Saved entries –

..............................

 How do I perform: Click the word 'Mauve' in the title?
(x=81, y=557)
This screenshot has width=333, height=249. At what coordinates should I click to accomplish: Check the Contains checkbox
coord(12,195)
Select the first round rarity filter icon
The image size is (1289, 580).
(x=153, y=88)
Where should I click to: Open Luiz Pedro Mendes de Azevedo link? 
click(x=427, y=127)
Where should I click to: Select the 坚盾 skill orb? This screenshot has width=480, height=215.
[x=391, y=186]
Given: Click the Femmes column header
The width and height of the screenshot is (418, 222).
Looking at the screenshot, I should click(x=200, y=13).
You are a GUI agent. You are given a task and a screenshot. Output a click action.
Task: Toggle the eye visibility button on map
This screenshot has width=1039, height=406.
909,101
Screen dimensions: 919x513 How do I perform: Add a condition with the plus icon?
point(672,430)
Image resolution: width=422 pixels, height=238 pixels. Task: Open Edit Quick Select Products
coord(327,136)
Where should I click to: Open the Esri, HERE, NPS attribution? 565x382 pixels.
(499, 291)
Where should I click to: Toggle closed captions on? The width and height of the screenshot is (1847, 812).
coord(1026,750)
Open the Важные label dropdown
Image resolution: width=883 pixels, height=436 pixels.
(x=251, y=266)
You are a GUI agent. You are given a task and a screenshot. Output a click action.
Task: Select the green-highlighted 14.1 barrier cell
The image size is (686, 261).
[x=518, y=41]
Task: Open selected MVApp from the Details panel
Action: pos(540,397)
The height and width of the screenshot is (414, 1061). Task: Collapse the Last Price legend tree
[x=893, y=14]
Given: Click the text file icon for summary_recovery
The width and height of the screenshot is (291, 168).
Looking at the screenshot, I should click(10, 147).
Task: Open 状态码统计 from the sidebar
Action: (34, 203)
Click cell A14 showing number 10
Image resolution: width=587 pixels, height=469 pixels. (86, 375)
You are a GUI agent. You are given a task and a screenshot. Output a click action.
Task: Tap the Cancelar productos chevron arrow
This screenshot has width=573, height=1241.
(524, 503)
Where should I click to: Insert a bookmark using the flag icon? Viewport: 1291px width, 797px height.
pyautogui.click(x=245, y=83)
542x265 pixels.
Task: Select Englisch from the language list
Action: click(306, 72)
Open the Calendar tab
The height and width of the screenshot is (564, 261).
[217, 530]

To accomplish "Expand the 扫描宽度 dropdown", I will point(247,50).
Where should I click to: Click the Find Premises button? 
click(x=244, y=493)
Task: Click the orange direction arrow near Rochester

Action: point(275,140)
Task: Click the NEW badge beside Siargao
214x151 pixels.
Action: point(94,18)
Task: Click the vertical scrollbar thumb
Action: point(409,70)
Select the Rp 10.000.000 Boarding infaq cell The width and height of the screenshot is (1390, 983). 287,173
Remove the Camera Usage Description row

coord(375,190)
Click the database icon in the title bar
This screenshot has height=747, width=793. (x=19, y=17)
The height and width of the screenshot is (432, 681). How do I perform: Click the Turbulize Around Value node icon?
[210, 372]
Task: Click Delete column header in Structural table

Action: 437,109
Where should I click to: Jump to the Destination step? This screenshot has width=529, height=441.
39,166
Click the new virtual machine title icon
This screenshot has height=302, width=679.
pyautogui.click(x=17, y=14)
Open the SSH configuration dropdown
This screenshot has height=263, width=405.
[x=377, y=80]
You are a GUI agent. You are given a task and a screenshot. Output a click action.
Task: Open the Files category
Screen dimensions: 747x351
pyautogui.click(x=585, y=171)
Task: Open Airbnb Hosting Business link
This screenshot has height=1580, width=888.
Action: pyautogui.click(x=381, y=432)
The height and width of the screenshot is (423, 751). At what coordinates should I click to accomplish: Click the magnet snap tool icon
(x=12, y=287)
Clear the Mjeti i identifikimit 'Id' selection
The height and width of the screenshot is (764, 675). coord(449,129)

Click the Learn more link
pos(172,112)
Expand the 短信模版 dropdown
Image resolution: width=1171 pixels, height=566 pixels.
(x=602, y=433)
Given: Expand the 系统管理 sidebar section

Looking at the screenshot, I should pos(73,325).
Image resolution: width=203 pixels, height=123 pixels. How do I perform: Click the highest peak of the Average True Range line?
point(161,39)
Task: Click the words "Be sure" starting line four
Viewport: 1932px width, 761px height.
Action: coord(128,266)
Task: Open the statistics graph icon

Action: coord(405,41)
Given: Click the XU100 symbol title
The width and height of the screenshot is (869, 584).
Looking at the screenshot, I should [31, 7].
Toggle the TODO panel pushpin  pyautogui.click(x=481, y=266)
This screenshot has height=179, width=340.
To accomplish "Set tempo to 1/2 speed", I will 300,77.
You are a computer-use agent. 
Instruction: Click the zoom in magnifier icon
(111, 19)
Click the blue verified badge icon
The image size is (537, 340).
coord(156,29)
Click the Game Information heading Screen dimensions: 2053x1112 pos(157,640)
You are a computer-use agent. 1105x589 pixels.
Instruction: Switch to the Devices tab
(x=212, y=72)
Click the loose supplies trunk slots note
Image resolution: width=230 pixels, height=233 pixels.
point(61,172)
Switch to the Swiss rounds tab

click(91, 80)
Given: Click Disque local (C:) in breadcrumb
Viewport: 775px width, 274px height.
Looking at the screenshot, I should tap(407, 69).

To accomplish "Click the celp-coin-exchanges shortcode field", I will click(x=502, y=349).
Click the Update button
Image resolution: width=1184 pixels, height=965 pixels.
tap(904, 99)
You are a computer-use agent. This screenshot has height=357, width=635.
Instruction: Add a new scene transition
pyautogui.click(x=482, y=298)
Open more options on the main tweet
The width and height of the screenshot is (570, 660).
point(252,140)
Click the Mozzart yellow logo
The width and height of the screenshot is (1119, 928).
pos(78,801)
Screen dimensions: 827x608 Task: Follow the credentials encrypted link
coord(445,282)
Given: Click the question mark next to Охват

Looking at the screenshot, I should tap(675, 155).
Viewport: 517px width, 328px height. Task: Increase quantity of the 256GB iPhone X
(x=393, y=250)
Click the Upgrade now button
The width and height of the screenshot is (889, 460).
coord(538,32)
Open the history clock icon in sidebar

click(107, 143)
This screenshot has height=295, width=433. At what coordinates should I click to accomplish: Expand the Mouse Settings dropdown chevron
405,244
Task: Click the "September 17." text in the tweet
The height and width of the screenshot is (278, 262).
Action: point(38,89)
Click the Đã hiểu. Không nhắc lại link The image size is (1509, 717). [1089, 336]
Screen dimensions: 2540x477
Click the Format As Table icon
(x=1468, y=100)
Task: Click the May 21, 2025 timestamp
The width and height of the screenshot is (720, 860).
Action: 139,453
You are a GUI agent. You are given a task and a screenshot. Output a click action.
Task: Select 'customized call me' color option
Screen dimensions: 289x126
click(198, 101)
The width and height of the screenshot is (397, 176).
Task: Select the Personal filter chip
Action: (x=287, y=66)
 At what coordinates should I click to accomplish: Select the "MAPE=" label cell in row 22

..............................

WHAT YOU SHOULD DO –
Copy each line from the entries above that has the word "computer" in it.

ANSWER SECTION –
You are a computer-use agent. 
You are a computer-use agent. 1105x589 pixels.
You are a computer-use agent. This screenshot has height=357, width=635.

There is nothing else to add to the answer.